There are some who claim that reading legal boilerplate makes watching paint dry seem exciting. Some of those people might even be lawyers. But the issues associated with the ever-increasing presence of AI make consideration of legal issues and vulnerabilities more important than ever. In Part I of this series, we considered qualitative issues, as opposed to the quantitative ones that often arise when considering adoption of AI techniques. Right at the top of the list of important considerations before an AI investment decision is made are contractual issues that must be given their due.

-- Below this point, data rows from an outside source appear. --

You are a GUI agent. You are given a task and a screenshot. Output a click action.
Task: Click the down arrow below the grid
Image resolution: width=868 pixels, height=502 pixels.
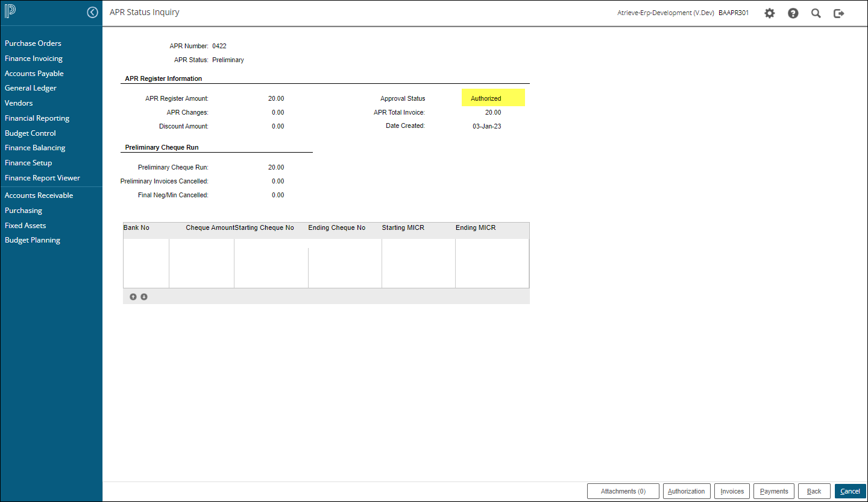(144, 297)
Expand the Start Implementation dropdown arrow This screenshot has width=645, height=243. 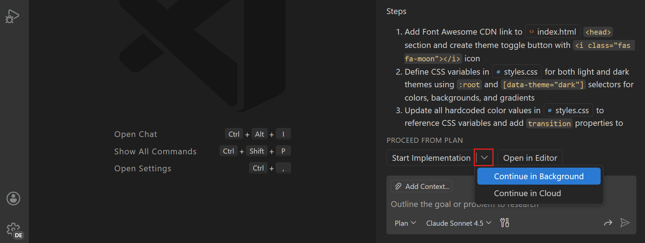(484, 157)
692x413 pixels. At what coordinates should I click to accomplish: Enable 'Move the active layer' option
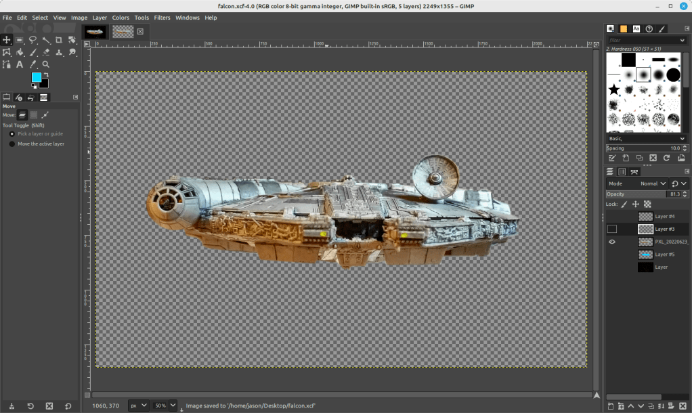click(12, 144)
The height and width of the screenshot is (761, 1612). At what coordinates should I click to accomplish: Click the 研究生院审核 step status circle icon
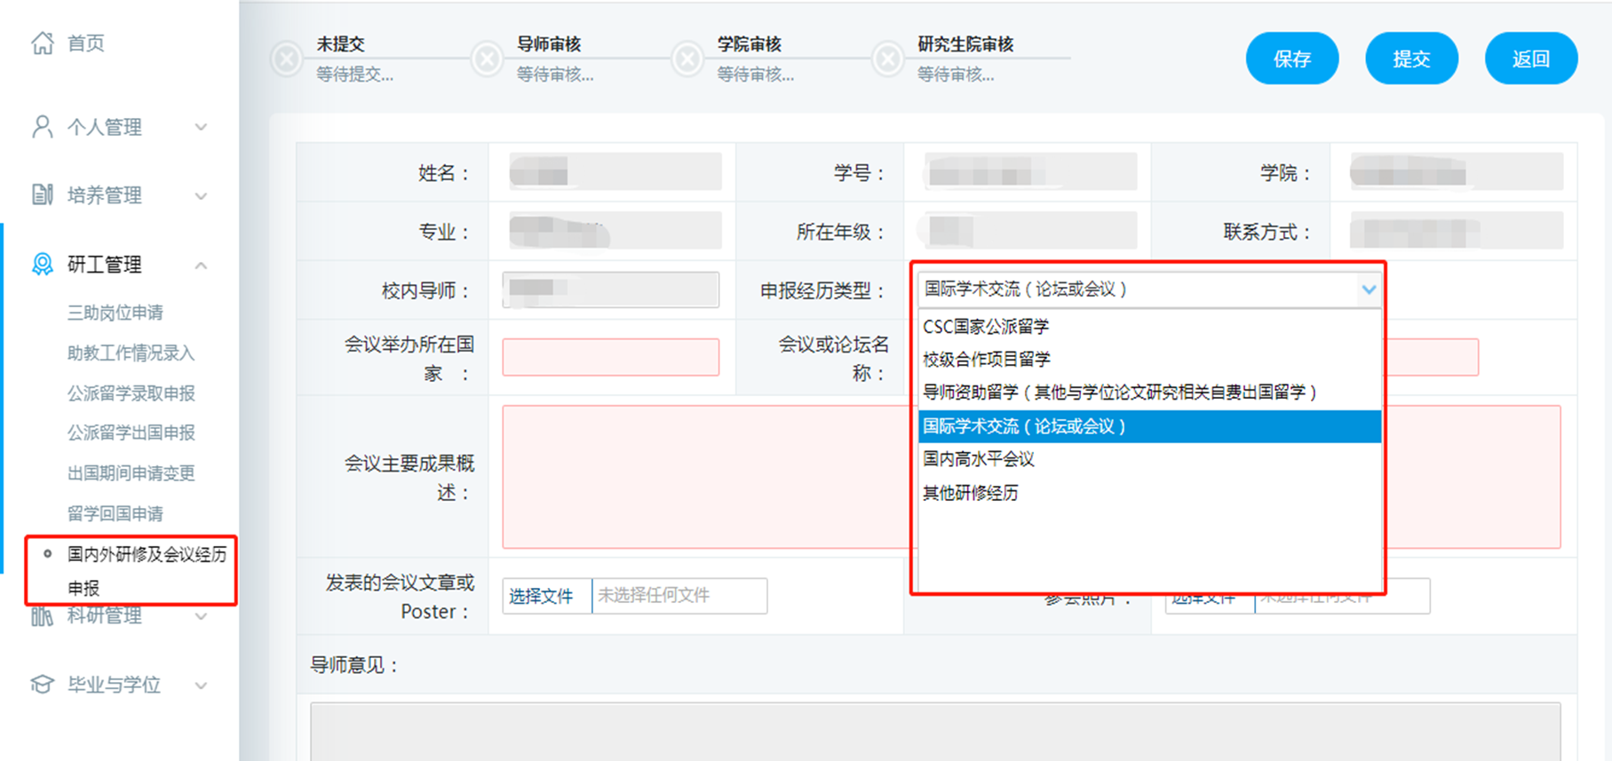click(887, 59)
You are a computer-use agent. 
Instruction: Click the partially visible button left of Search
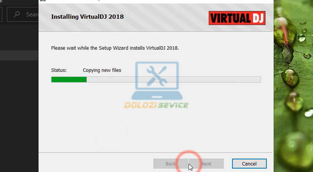(1, 15)
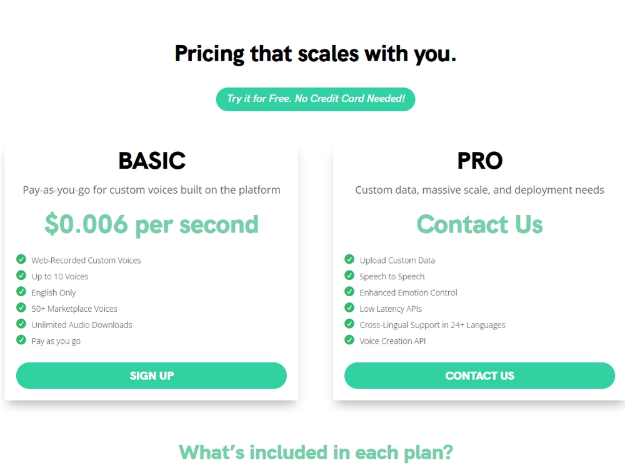Image resolution: width=625 pixels, height=473 pixels.
Task: Click checkmark icon next to English Only
Action: tap(21, 292)
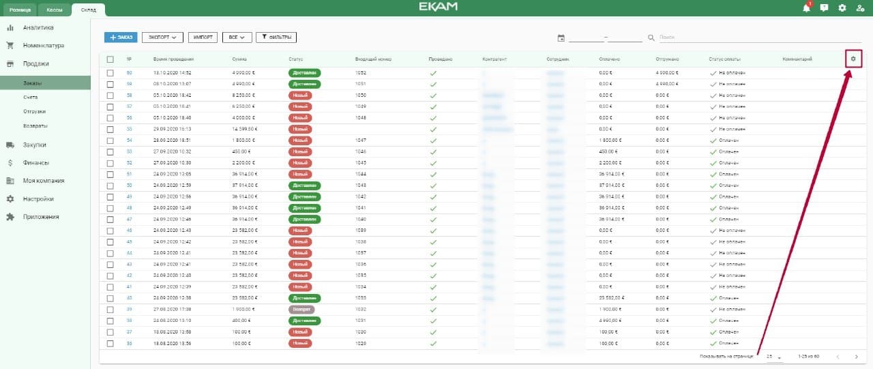This screenshot has height=369, width=873.
Task: Open rows-per-page dropdown showing 25
Action: pos(773,357)
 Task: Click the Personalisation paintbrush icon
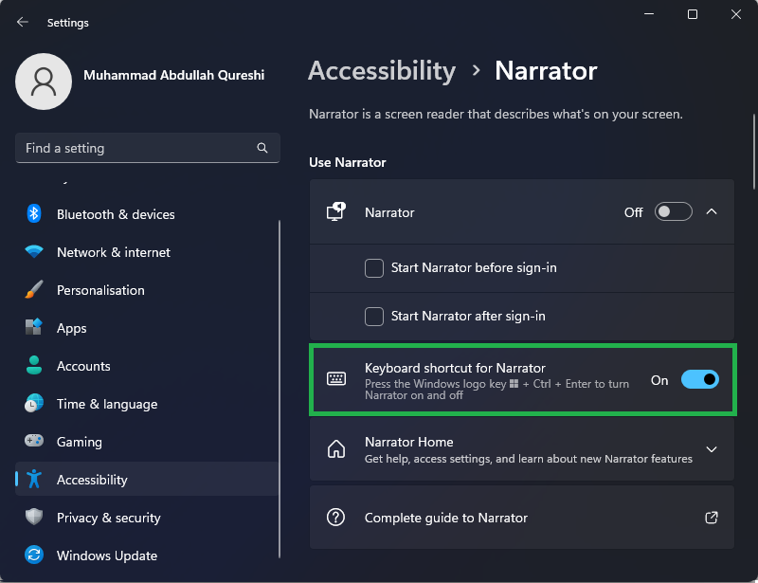click(34, 290)
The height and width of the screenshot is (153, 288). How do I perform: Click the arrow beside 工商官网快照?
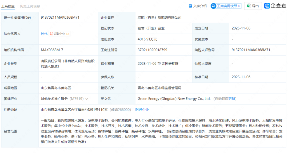pyautogui.click(x=239, y=6)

The definition of “artificial intelligence” is a bit of a moving target, but when defined in its broadest sense, the phrase can easily include not just data processing/machine learning capabilities, but also biometrics, “big data” and Internet of Things (IoT) devices. As electronic devices become smarter and more omnipresent -- both at the enterprise and at home — practical and legal considerations (including vulnerabilities) will become even more important.
Consideration should be given to some, if not all, of these distinct segments of law: contract, allocation of risk, privacy, product liability, antitrust, international, intellectual property, and communications technology. Of these, contractual considerations are probably the most important for all enterprise users.
I’ve made a career out of reading and writing what many may consider the driest of boilerplate contractual language, but AI raises a number of issues that may not be obvious, and which warrant careful consideration. The most notable of these is service expectations. It is critical that both parties have a clear understanding of what information the AI product is expected to yield, and how that information will be compiled. The assumption, which is probably true most of the time, is that the origin of that data and its ownership would belong to the contracting enterprise. While vendors can make the claim that their AI process is proprietary (“secret sauce”), but until and unless the customer understands what happens in that mysterious black box, it’s hard to rely on the data that’s generated. This is an issue that comes up time and time again.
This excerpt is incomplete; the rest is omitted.